A, Low-power light micrograph showing
CB1-immunostaining in the dorsal hippocampus. Arrowheads
indicate characteristic CB1-immunopositive bands in the inner third of
stratum moleculare and at the border of strata pyramidale and radiatum
in the CA1 subfield. Note that most CB1-immunoreactive cell bodies
resembling interneurons are distributed in all subfields and layers of
the hippocampus. B, In the CA1 subfield, arrows
depict typical CB1-positive interneurons with multipolar, thin proximal
dendrites located at the border of strata radiatum and
lacunosum-moleculare, and interneurons with a bitufted dendritic tree
in the middle part of stratum radiatum. Although immunostained axon
terminals covered the entire stratum pyramidale, an even denser band of
axonal staining was observed at the border of strata pyramidale and
radiatum (arrowheads). C, In the CA3 subfield,
this band was absent in stratum lucidum, whereas a dense meshwork of
CB1-immunostained basket-like axons surrounded the immunonegative
somata of pyramidal cells (arrowheads) as in CA1. Most of
the CB1-positive cell bodies were found in stratum radiatum
(arrow). D, In the dentate gyrus, most of the
CB1-immunoreactive cell bodies were located at the border of the hilus
and stratum granulosum (arrow). The apical dendrites of
these cells crossed stratum granulosum without branching.

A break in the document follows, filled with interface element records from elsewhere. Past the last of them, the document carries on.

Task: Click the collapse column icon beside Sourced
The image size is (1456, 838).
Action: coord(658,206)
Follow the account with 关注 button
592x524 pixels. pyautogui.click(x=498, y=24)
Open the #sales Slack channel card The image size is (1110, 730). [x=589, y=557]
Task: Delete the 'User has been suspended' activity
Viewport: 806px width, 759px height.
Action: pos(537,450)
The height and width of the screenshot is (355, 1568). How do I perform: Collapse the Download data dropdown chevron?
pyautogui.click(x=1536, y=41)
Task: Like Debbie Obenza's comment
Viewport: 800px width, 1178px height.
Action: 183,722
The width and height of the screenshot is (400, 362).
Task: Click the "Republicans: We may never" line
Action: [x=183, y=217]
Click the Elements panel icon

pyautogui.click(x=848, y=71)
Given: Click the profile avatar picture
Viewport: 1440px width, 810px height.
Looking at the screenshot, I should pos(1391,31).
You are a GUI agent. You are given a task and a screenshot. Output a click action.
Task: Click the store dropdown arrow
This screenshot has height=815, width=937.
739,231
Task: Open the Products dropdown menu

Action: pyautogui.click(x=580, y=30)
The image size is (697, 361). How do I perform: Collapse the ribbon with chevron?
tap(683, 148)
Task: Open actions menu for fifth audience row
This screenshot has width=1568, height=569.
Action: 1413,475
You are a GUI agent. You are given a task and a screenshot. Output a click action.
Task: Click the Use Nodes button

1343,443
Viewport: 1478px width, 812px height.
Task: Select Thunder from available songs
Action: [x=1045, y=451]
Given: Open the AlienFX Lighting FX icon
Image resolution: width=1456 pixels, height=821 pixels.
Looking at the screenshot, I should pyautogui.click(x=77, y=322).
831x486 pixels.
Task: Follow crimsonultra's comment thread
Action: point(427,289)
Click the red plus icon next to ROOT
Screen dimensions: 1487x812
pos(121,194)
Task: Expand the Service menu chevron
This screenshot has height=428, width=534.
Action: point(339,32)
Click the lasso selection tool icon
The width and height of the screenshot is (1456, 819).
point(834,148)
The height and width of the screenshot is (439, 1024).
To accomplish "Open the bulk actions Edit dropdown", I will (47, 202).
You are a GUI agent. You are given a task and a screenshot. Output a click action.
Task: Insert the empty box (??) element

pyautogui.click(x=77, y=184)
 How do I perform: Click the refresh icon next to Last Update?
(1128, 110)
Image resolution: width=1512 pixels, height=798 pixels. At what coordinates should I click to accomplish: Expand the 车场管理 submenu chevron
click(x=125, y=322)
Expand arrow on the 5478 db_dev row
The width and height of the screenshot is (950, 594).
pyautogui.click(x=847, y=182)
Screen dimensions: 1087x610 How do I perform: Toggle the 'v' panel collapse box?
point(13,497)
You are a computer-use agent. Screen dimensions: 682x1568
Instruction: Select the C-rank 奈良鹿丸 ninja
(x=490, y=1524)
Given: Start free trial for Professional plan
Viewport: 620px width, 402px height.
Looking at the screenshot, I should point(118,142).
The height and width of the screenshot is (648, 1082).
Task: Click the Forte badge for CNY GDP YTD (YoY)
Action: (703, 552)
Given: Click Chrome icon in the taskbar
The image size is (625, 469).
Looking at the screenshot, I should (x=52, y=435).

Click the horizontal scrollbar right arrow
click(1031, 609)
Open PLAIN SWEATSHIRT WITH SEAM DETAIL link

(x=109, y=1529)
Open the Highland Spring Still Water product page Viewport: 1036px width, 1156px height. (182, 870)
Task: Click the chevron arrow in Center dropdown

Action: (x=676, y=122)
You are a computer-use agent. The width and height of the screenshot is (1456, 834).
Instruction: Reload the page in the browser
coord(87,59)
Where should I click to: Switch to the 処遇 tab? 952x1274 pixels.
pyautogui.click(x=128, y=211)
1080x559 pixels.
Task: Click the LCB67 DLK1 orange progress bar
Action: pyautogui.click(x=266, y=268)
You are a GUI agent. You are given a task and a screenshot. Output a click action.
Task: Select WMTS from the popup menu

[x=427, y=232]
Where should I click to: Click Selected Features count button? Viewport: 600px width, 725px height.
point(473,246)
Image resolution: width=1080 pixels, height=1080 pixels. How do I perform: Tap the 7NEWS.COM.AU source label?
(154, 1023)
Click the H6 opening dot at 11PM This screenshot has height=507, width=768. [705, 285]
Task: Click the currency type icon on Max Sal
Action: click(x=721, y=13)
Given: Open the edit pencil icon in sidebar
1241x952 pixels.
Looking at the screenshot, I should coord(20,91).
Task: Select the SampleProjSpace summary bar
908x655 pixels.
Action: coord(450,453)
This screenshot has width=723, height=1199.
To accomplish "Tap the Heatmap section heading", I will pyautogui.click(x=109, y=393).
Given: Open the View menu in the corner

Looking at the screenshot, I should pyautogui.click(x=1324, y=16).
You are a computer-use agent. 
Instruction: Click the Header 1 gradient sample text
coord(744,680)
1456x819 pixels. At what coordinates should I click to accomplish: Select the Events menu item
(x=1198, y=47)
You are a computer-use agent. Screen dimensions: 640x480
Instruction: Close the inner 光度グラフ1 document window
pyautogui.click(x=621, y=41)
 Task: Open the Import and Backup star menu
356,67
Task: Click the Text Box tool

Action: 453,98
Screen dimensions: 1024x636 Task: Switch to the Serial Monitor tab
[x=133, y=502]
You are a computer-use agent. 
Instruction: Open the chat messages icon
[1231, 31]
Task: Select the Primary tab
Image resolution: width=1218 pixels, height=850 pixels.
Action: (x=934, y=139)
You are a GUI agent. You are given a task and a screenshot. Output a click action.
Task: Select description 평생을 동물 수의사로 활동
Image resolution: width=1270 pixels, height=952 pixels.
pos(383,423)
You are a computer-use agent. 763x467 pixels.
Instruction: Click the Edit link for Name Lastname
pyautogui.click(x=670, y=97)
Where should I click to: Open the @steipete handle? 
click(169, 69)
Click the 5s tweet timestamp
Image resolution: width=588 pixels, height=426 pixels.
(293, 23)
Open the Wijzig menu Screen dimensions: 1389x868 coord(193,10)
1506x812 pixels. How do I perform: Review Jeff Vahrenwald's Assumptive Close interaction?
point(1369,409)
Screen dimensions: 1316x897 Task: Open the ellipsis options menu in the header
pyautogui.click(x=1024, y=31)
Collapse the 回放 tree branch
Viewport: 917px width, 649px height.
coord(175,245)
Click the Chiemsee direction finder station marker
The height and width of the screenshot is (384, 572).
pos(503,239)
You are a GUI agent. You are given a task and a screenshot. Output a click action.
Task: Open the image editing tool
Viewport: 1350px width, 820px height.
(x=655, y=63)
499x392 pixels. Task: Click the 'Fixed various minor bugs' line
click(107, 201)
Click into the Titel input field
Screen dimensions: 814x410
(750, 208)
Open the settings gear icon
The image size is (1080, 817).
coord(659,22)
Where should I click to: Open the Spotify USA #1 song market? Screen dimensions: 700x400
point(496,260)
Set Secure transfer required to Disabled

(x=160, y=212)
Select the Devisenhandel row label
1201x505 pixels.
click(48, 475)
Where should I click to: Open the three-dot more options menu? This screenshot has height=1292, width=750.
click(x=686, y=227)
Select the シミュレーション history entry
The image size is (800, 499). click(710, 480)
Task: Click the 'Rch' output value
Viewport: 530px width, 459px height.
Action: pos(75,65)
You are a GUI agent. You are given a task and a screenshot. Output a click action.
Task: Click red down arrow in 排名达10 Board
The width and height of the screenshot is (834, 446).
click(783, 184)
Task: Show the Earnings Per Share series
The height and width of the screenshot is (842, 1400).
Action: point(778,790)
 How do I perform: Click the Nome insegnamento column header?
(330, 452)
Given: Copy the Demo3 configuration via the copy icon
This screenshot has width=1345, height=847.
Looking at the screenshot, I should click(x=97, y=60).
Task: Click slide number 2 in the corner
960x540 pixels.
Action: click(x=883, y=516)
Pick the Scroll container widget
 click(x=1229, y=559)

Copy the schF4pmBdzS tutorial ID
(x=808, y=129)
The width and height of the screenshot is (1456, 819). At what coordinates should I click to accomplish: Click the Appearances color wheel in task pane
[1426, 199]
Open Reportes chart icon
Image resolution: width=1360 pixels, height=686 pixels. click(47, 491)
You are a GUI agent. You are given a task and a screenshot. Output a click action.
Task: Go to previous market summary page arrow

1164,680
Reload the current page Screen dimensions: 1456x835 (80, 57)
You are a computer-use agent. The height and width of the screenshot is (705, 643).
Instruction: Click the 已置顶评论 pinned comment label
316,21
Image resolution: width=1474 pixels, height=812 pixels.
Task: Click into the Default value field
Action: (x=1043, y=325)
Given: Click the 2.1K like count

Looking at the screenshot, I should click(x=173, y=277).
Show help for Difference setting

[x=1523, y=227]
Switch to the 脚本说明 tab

Arrowheads indicate dense punctate immunostaining in the
inner third of stratum moleculare. DG, Dentate gyrus;
h, hilus; sg, stratum granulosum; smi,
inner third of stratum moleculare; sm, stratum moleculare;
slm, stratum lacunosum-moleculare; sr, stratum
radiatum; sp, stratum pyramidale; so, stratum
oriens; sl, stratum lucidum. Scale bars: A, 200 µm; B, C, 60 µm; D, 100 µm.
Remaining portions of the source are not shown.